In a 1985 essay about subjective geography, theorist Denis Crosgrove states “landscapes are a way of seeing.” In “Papi,” the current exhibition at Iceberg Projects, artist Oli Rodriguez, a Chicagoan who now lives in Los Angeles, suggests that landscapes are a way to see queer phantoms.
From 2010-2020, Rodriguez documented his deceased gay father’s (his Papi) relationship to the histories of HIV/AIDS and his former cruising spaces. “The Papi Project” is the accumulation of this multimedia material which renders the invisible shadows of queered spaces visible. For Rodriguez’s exhibition at Iceberg Projects, a curated selection of his personal correspondences with his father’s former lovers and thirteen photographs/postcards from the overarching “The Papi Project” are on view.
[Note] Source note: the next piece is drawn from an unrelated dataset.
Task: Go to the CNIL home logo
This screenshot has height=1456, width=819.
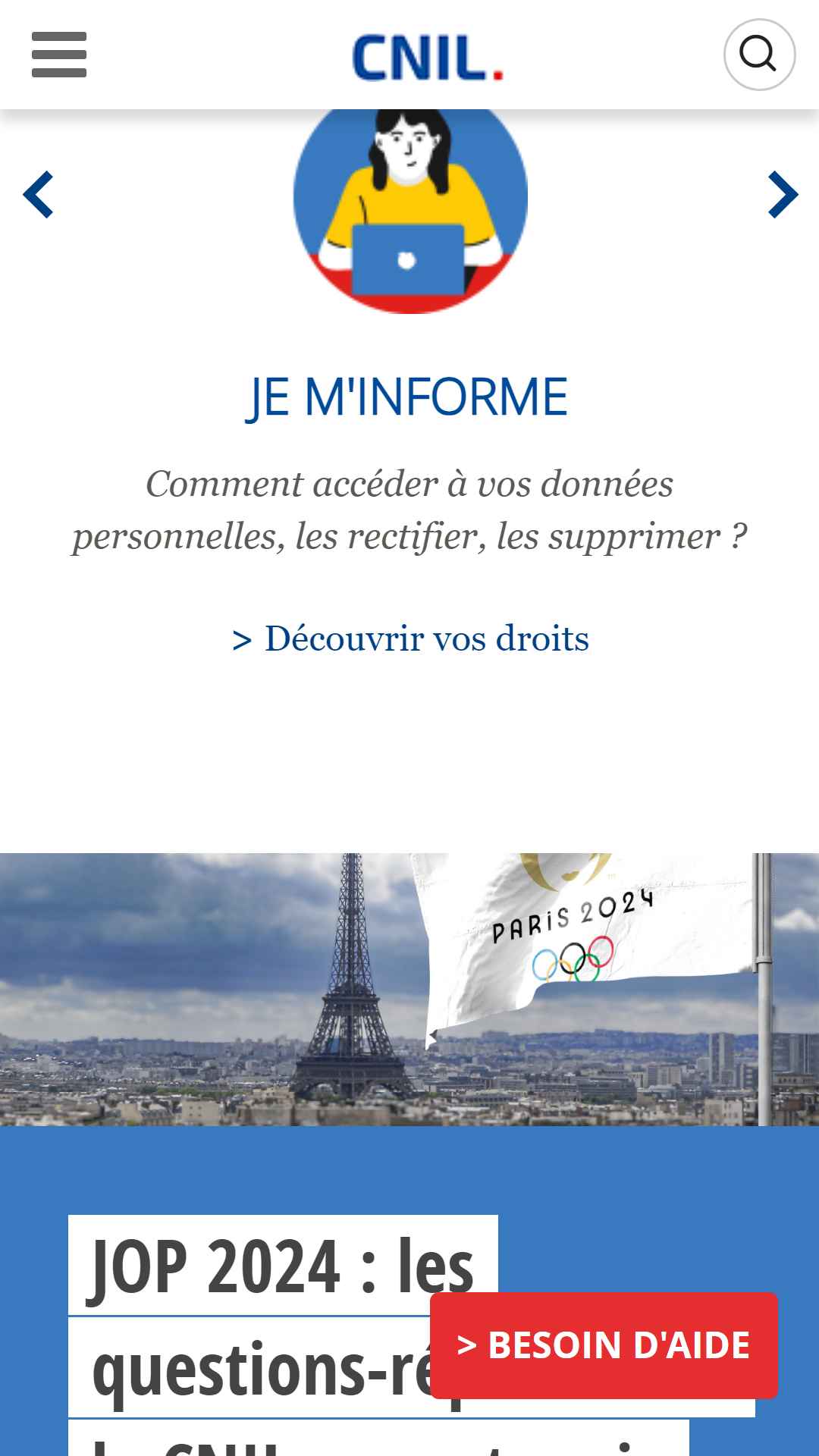Action: pos(428,58)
Upon entering Iceberg Projects, there is an immediate sense that there is more to see than what’s on view. Literally and metaphorically, the landscape photographs in the first gallery space are nearly vacant. Several postcards of similar landscapes, sans personalized notes, are installed perpendicular to the wall. Addressed to either curator John Neff or Iceberg Projects, a rubber stamp imprint on the postcards confirms that these did, in fact, travel from Los Angeles to Chicago via the U.S. Postal System. A larger landscape photograph in the first gallery presents a view of Lake Michigan. In another, a park bench in a shabby setting is offset by a rainbow/retro lens flair at the bottom edge. For these photographs, he used 110 film, popular in the 1980s because of its easy-to-use portability, to document the present-day remains of popular gay hookup spots from the 1970s, 1980s and 1990s. It might be easy to get caught up in these photographs’ grainy Instagram filter aesthetic, but what Rodriguez shows are spaces where things once happened via the historical mode of documentation—the aesthetic is a technicality and a result of outdated film stretched to the limits of production.
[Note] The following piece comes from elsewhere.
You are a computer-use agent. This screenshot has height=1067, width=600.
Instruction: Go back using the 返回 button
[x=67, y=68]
In the second gallery space, a large table with four facsimiles of “The Papi Project” book contains essays, communications, film stills and additional photographs and collected materials. It is worth spending time reading and feeling this content. Each page is an emotional foray into what Rodriguez went through in finding out more about his gay father after his death by way of the men he hooked up with while alive. Surrounding the table is a large wall-sized grainy landscape photograph, two monitors scrolling photographs of the men Rodriguez met or hooked up with while inquiring about his Papi and casual day-to-day situations, other digital media, such as Craigslist ads (remember those?), and printed materials from previous iterations of “The Papi Project.” Taken together, this exhibition, and larger project, is a potent harkening to a singular and collective lost past: spatially, technologically, physically, emotionally and sexually.
Each object in “Papi” stands as evidence that the digital and physical landscapes we currently occupy are filled with ghosts. What we see in, and importantly through, Rodriguez’s landscape representations is absence. In the corresponding publication published by Candor Arts, the artist explains, “I am interested in […] exploring the remnants, the changes, the barrenness and the historically lost subtext [of these landscapes]. These are often green spaces no longer identifiable or connected to their historical cruising roots.”
The particular relevance of this project and exhibition is that it coincides with the forty-year anniversary of the first five cases of what later became known as AIDS were officially reported. It is also a time where political uncertainty is attempting to erase plural LGBTQIA+ histories and realities and when cities like Chicago are washing away wildness through extreme gentrification. Rodriguez’s work in “The Papi Project” speaks to the consequences of these actions by pushing back on the perceived absences of folx and histories—ultimately showing the collateral of their physical absences. Within the absence of his Papi, his Papi’s lovers and these once queer landscapes, there remains a presence. What other spirits live in our collective consciousness, shared public places and individual memories? (Alex Priest)
“Oli Rodriguez: Papi” is on view at Iceberg Projects, 7714 North Sheridan, through July 18.